__SELECTED PASSAGE__
Segment Open

Seroquel is nearly impossible to wean off, and the weight gain is real. I said I didn’t care, sign me up, let’s get some serious sleep.
For about 10 days as I was sorting out my depression and anxiety meds, I was climbing up the dosage ladder with Seroquel. By the time I reached my proper dosage, I was taking 600mg, which is not typical for sleep at all. But another sleep study showed that it was what I needed for sleep.
In the years since then, I stayed at 600mgs, but over time as my body adjusted to that amount, I’ve had to add Ambien back, 40mgs of Melatonin, and some Trazodone, if needed. This cocktail would knock out a horse.
The New York Times article talks about people who become obsessed with their sleep. They tape their mouth’s shut, use nostril expanders, mouth guards to move their jaws out, and wearable sleep trackers to get a good night’s sleep. Doctors diagnose these individuals as having “orthosomnia.” They may also take “sleepy girl mocktails” and spray their feet with magnesium.
In 2023, when I was sleeping in my daughter’s room due to a broken air conditioner, she told me that I snored all night. I thought that maybe that was why my sleep was out of control again. If I could cure the snoring, I would sleep through the night, I prayed. I downloaded an app that recorded my sleeping and found that I was indeed snoring and that maybe that was causing my sleep disruptions. So I became obsessed with finding something that could end the snoring. I tried mouth tape, which did nothing, dilated my nostrils (no luck), a chin strap (headgear for nerds), and a mouth guard that pulled my lower jaw forward (That did work, but every morning when I took it out, my jaw was in agony and I eventually developed TMJ. So in the garbage went the mouth guard.)

Segment Closed

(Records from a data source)
Segment Open

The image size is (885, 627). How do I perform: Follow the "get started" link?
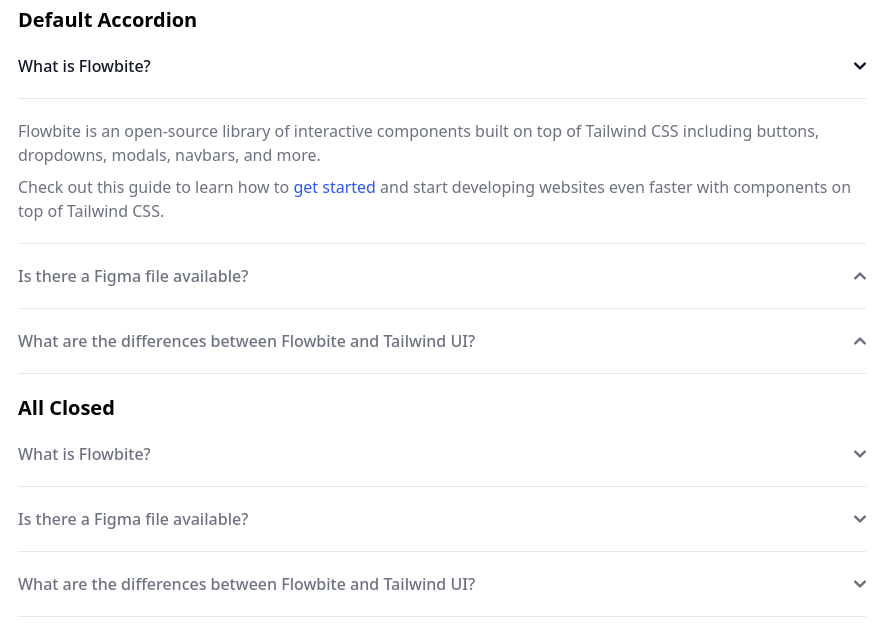pos(334,187)
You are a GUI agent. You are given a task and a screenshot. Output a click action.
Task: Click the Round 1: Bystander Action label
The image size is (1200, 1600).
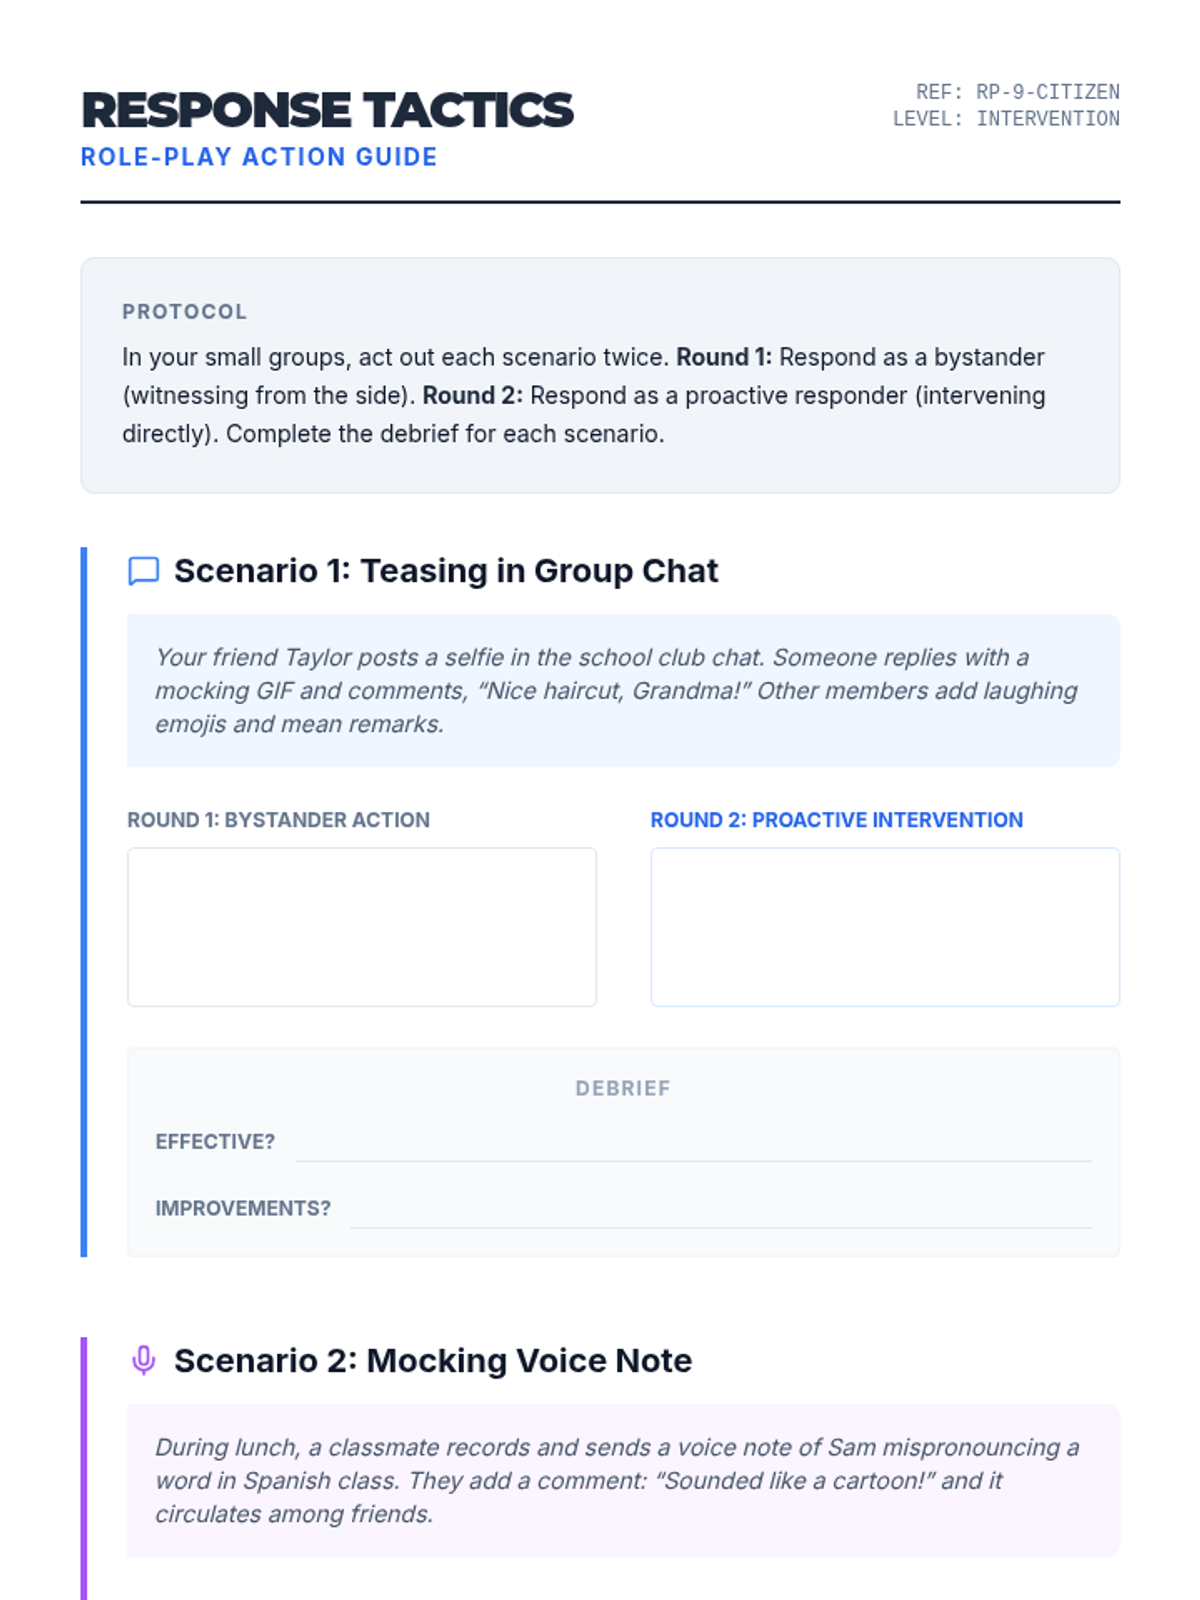[278, 820]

Segment Closed

__PROMPT 1__
Summarize the passage on sleep in two sentences.
__PROMPT 2__
List every remedy for snoring that the writer says they tried in the passage on sleep.

__EXPECTED ANSWER 1__
The writer worked up to 600mg of Seroquel for sleep and, as the body adjusted to that amount over the years, added Ambien, 40mgs of Melatonin, and Trazodone when needed. After the writer's daughter reported all-night snoring in 2023, the writer tried mouth tape, dilated nostrils, a chin strap, and a mouth guard that pulled the lower jaw forward, which worked but caused jaw pain and TMJ, so it went in the garbage.

__EXPECTED ANSWER 2__
- Mouth tape
- Dilated nostrils
- A chin strap
- A mouth guard that pulled the lower jaw forward